The campaign itself is not that long--being two to three hours long with five albums to choose from in any order. These albums have a set of levels to beat with their own theme. The themes are based on the music artists featured in the game. Superbrothers’ Jim Guthrie, I am Robot, Deadmau5 and Beck were some of the artists chosen purposely for the game, and their levels really cater to their personalities. The Deadmau5 levels, for example, are in a retro game setting with 8-bit sprites. Beck lends some vocals to his levels, and they are arguably my favorite levels in the game. Seeing some high-profile talent in Sound Shapes is remarkable and shows how music can be blended into such an artistic game. I hope to see more artists get involved if Queasy Games decides to make a full-fledged sequel or downloadable level packs.
After beating the campaign, the game is not over yet as more modes are unlocked. "Death Mode" is playing through a portion of a level from the campaign, collecting notes within a time limit to get most of the game’s trophies. This mode reminds me of one of the bonus mini-games in Donkey Kong Country 3 where you have to collect 15 bananas at random spots in a certain time. Like that mini-game, collecting these notes comes down to luck more than skill in terms of how they’re spawned. This is also where Sound Shapes becomes more of a game than an experience because you can get easily become frustrated if things don’t go your way in "Death Mode." "Beat School" pertains to the game’s level editor, which I will talk more about later. This mode will test your rhythm skills in terms of making beats. It is also helpful when making good levels, if you want to have a catchy beat.
What players will spend the most time in Sound Shapes, besides the main single player modes, are in the level editor and the user-created levels. The level editor is easy to learn in minutes as there is a tutorial to get you accustomed when you boot up the game for the first time along with learning the basic gameplay mechanics.
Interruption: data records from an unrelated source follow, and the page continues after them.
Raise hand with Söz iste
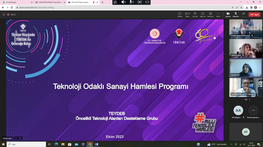The width and height of the screenshot is (263, 147). point(195,14)
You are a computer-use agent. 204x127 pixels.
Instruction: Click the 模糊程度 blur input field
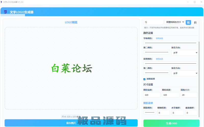163,113
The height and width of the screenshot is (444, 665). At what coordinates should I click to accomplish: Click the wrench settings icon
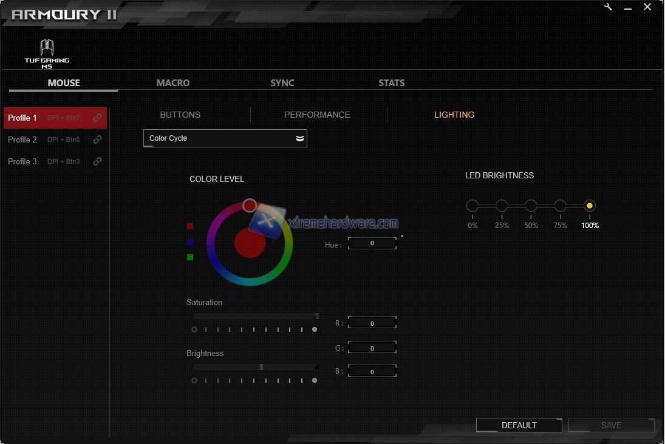(609, 7)
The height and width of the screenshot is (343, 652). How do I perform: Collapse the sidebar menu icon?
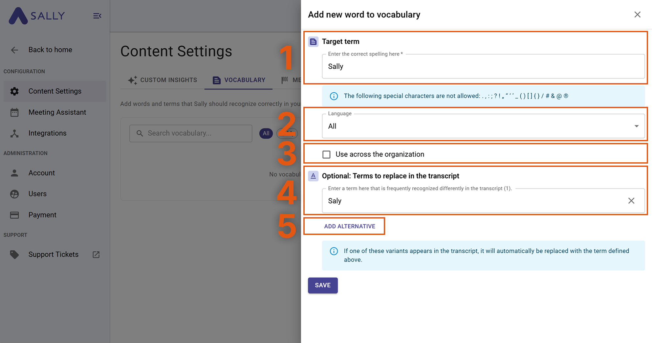pos(97,16)
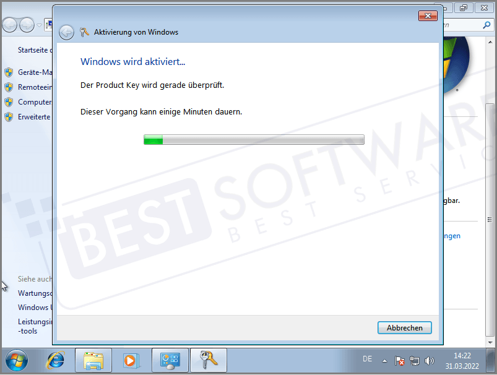Open the Start menu orb

point(15,359)

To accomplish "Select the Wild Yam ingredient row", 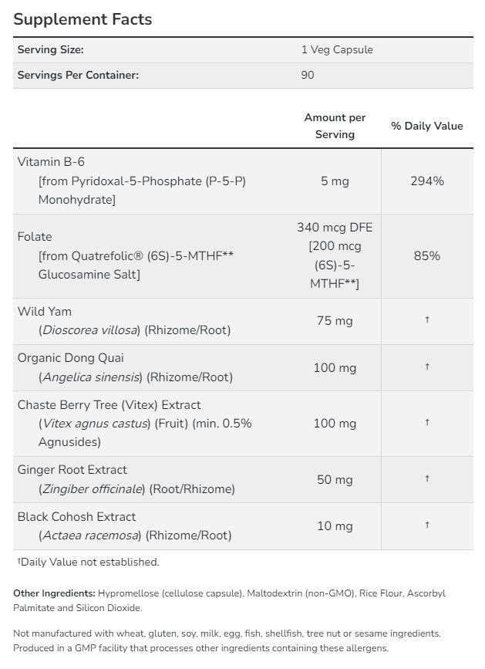I will click(243, 321).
As you beat the campaign levels, more objects are unlocked to be used in the level editor. Even though it takes minutes to make a short and easy level, more time will be needed to make something truly impressive. As with games that have the play, create and share formula, you will see lots of levels that reference other video games, mainly the Nintendo ones from what I seen so far. I can’t wait to see what the community comes up with months after the game's release.
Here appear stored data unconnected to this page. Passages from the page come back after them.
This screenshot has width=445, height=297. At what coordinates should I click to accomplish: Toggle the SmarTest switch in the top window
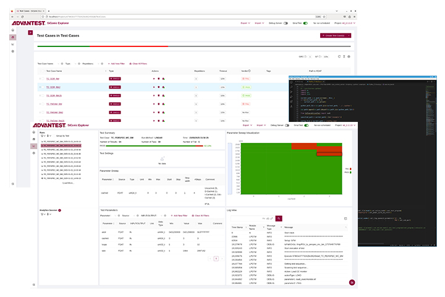pyautogui.click(x=305, y=24)
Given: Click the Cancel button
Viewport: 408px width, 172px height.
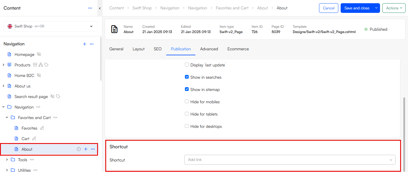Looking at the screenshot, I should point(328,8).
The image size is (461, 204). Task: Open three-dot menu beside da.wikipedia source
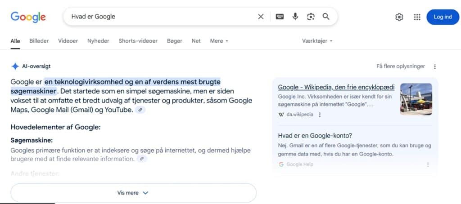click(x=320, y=115)
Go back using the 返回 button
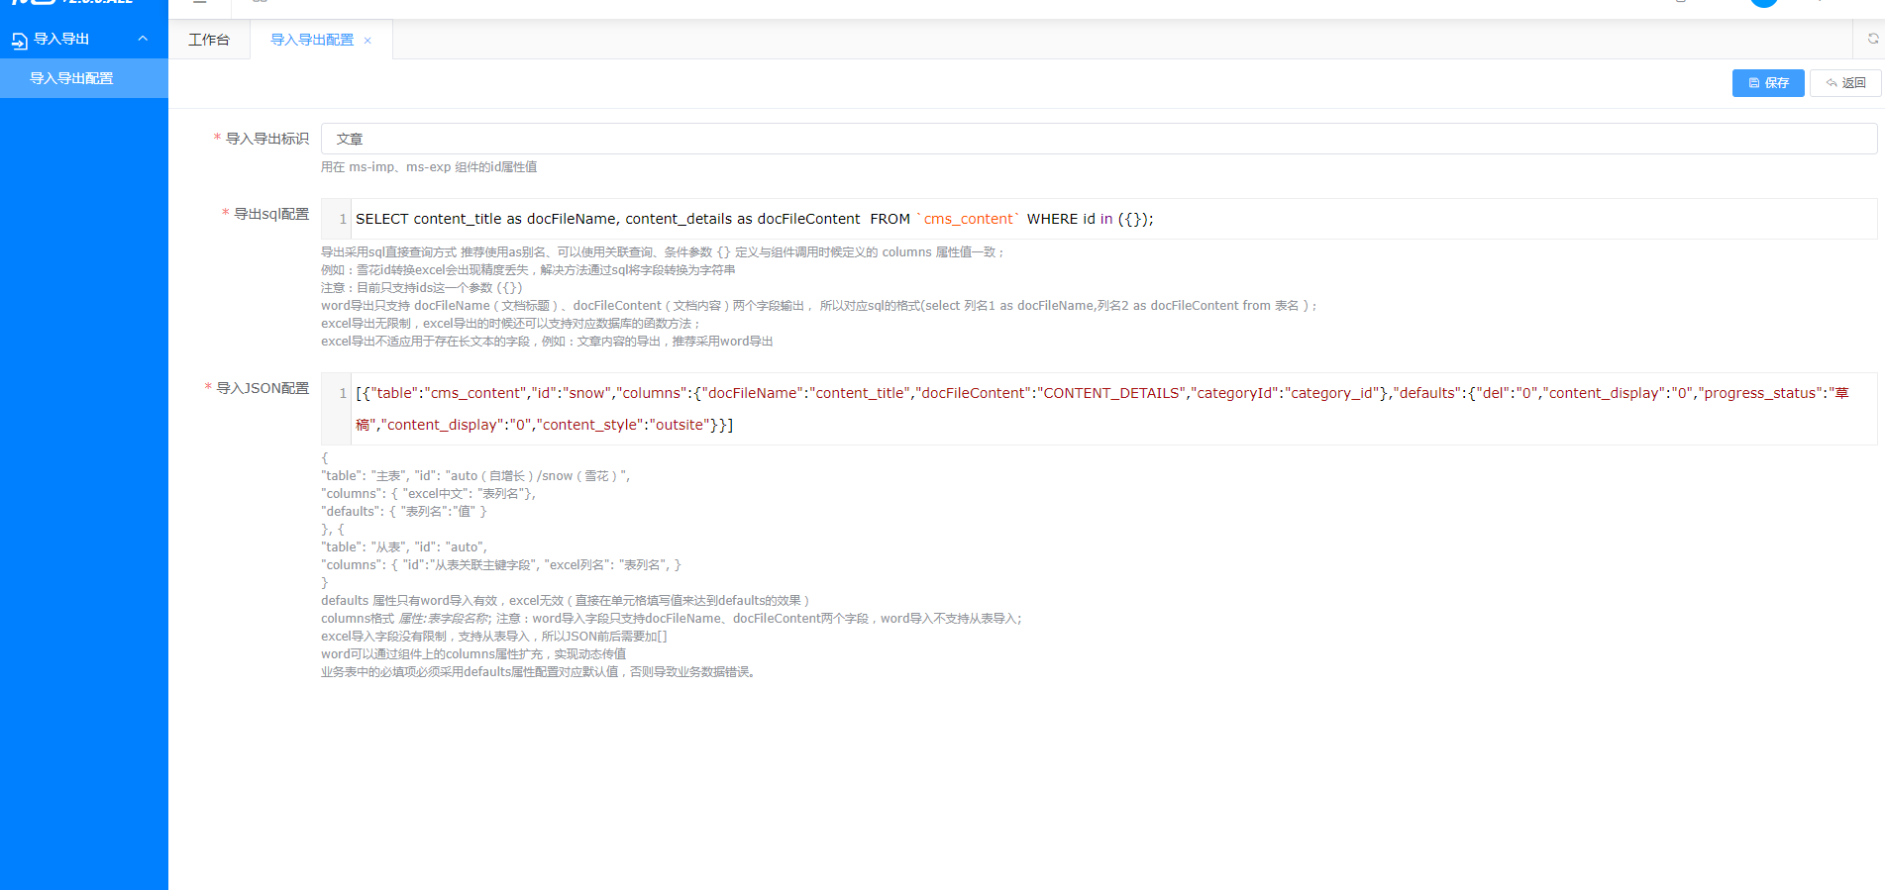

Sound Shapes is a beautiful music-based platformer to see. The art style of the game reminds me of the Pikeljunk games. That is because Jonathan Mak, who created Pikeljunk Shooter, is one of the main men behind the game. Graphically, this is also one colorful game with diverse environmental themes in relation to the featured music artists. One album takes place in an office where you have to jump on workers to solve certain puzzles. If you’re a fan of the music artists that are in the game, you will love how their music is integrated into the levels. They truly become their own character when things go smoothly. Some of the specific moments during these levels are definitely some of my favorite gaming moments this year so far.
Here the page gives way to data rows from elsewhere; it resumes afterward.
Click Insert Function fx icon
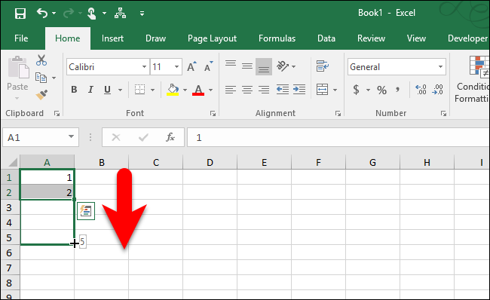click(x=170, y=137)
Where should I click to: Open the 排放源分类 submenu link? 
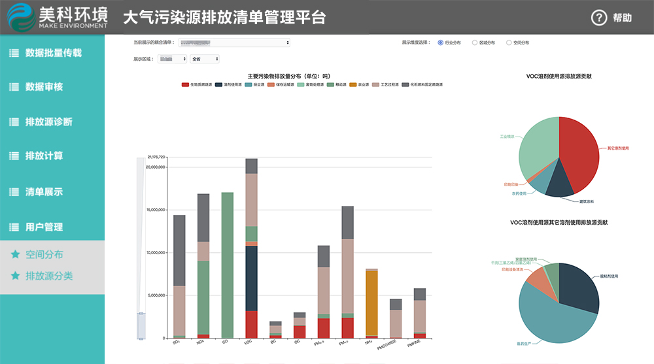coord(49,276)
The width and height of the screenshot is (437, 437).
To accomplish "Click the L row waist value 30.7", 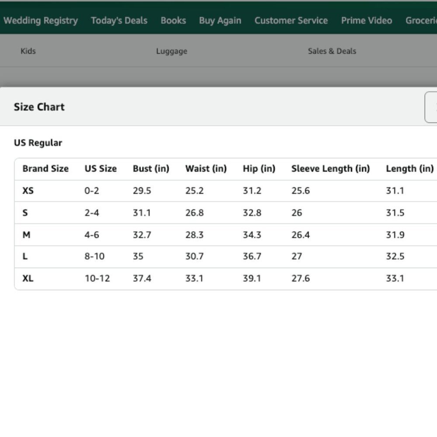I will pyautogui.click(x=194, y=257).
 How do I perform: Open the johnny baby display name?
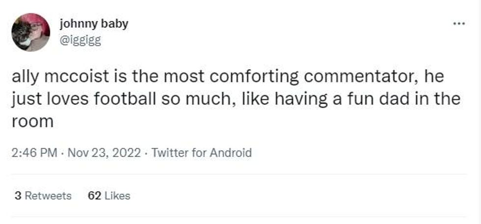pyautogui.click(x=93, y=24)
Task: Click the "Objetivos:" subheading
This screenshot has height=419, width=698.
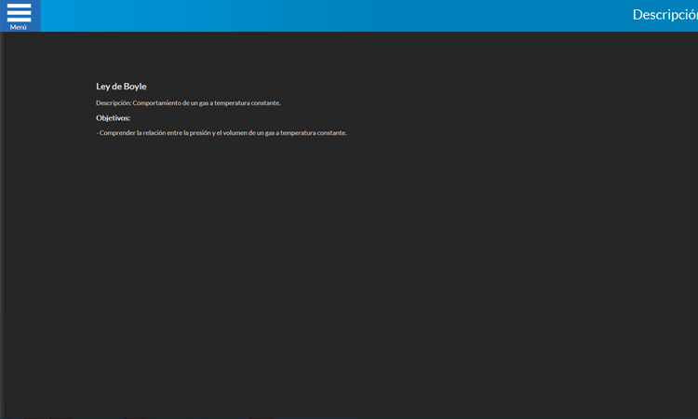Action: tap(113, 118)
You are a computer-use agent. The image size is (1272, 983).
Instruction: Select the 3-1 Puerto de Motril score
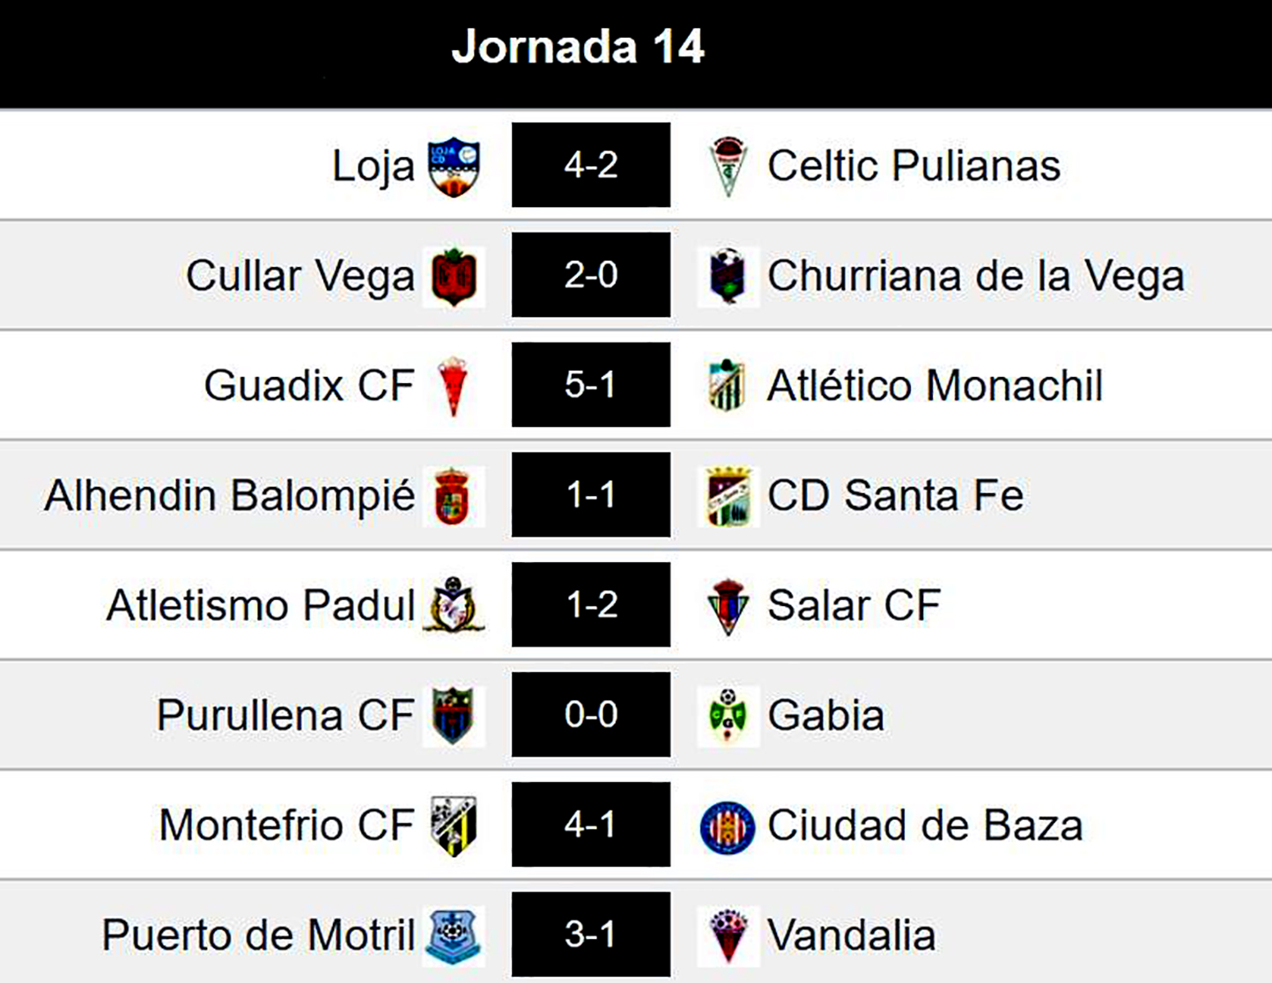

If you had to add another game to the “games as art” category, Sound Shapes deserves to be on that list. It is one of most cleverly designed games I played in a while because of how amazing the music, visuals and gameplay are implemented together into the levels. The platforming gameplay is fun and simple that anyone can pick up from beginning to end. This is also one calm, relaxing experience that is so refreshing to play through compared to most games today. I wish there were more campaign levels since there are only five albums, but that is a nitpicky fault. At least the user-created levels and level editor will keep players busy for weeks and even months. "Death Mode" makes Sound Shapes feel more like a game and ends up as an afterthought because it relies more on luck than skill. If you want to be challenged, this mode is the way to go. For those with both a PS3 and a Vita, you can set up cloud saves so you can continue your progress on either system. Sound Shapes is definitely one of the Playstation 3’s best downloadable games this year that is worth both your money and attention.